Items from a dataset
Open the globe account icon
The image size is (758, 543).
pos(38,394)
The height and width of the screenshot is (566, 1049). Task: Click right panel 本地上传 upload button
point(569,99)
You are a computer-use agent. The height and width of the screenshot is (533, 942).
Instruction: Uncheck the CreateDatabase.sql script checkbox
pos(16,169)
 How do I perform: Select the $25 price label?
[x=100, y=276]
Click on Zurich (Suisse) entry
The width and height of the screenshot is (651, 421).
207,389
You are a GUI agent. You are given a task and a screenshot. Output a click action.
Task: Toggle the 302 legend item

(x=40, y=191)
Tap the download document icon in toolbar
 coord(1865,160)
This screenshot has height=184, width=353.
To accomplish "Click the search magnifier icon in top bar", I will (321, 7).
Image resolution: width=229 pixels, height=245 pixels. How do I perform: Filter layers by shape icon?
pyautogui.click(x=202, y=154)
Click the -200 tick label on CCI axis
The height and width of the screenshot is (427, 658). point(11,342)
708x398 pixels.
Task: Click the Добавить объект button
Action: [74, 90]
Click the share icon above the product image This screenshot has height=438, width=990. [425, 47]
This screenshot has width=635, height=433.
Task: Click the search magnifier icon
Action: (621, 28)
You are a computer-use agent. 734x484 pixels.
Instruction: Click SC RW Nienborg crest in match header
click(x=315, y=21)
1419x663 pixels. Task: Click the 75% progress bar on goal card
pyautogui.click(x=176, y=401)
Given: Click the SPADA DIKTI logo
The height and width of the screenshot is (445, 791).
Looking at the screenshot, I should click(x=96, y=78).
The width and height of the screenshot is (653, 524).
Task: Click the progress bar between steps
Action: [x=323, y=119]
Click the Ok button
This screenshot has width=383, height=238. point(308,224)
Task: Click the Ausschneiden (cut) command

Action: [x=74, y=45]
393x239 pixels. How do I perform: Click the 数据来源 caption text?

Do this: Render every line of the records above as a JSON list of strings, one string per line, and leave out any blank lines.

Completed task:
[
  "Open the globe account icon",
  "The image size is (758, 543).",
  "pos(38,394)",
  "The height and width of the screenshot is (566, 1049). Task: Click right panel 本地上传 upload button",
  "point(569,99)",
  "You are a computer-use agent. The height and width of the screenshot is (533, 942).",
  "Instruction: Uncheck the CreateDatabase.sql script checkbox",
  "pos(16,169)",
  " How do I perform: Select the $25 price label?",
  "[x=100, y=276]",
  "Click on Zurich (Suisse) entry",
  "The width and height of the screenshot is (651, 421).",
  "207,389",
  "You are a GUI agent. You are given a task and a screenshot. Output a click action.",
  "Task: Toggle the 302 legend item",
  "(x=40, y=191)",
  "Tap the download document icon in toolbar",
  " coord(1865,160)",
  "This screenshot has height=184, width=353.",
  "To accomplish \"Click the search magnifier icon in top bar\", I will (321, 7).",
  "Image resolution: width=229 pixels, height=245 pixels. How do I perform: Filter layers by shape icon?",
  "pyautogui.click(x=202, y=154)",
  "Click the -200 tick label on CCI axis",
  "The height and width of the screenshot is (427, 658). point(11,342)",
  "708x398 pixels.",
  "Task: Click the Добавить объект button",
  "Action: [74, 90]",
  "Click the share icon above the product image This screenshot has height=438, width=990. [425, 47]",
  "This screenshot has width=635, height=433.",
  "Task: Click the search magnifier icon",
  "Action: (621, 28)",
  "You are a computer-use agent. 734x484 pixels.",
  "Instruction: Click SC RW Nienborg crest in match header",
  "click(x=315, y=21)",
  "1419x663 pixels. Task: Click the 75% progress bar on goal card",
  "pyautogui.click(x=176, y=401)",
  "Given: Click the SPADA DIKTI logo",
  "The height and width of the screenshot is (445, 791).",
  "Looking at the screenshot, I should click(x=96, y=78).",
  "The width and height of the screenshot is (653, 524).",
  "Task: Click the progress bar between steps",
  "Action: [x=323, y=119]",
  "Click the Ok button",
  "This screenshot has width=383, height=238. point(308,224)",
  "Task: Click the Ausschneiden (cut) command",
  "Action: [x=74, y=45]",
  "393x239 pixels. How do I perform: Click the 数据来源 caption text?"
]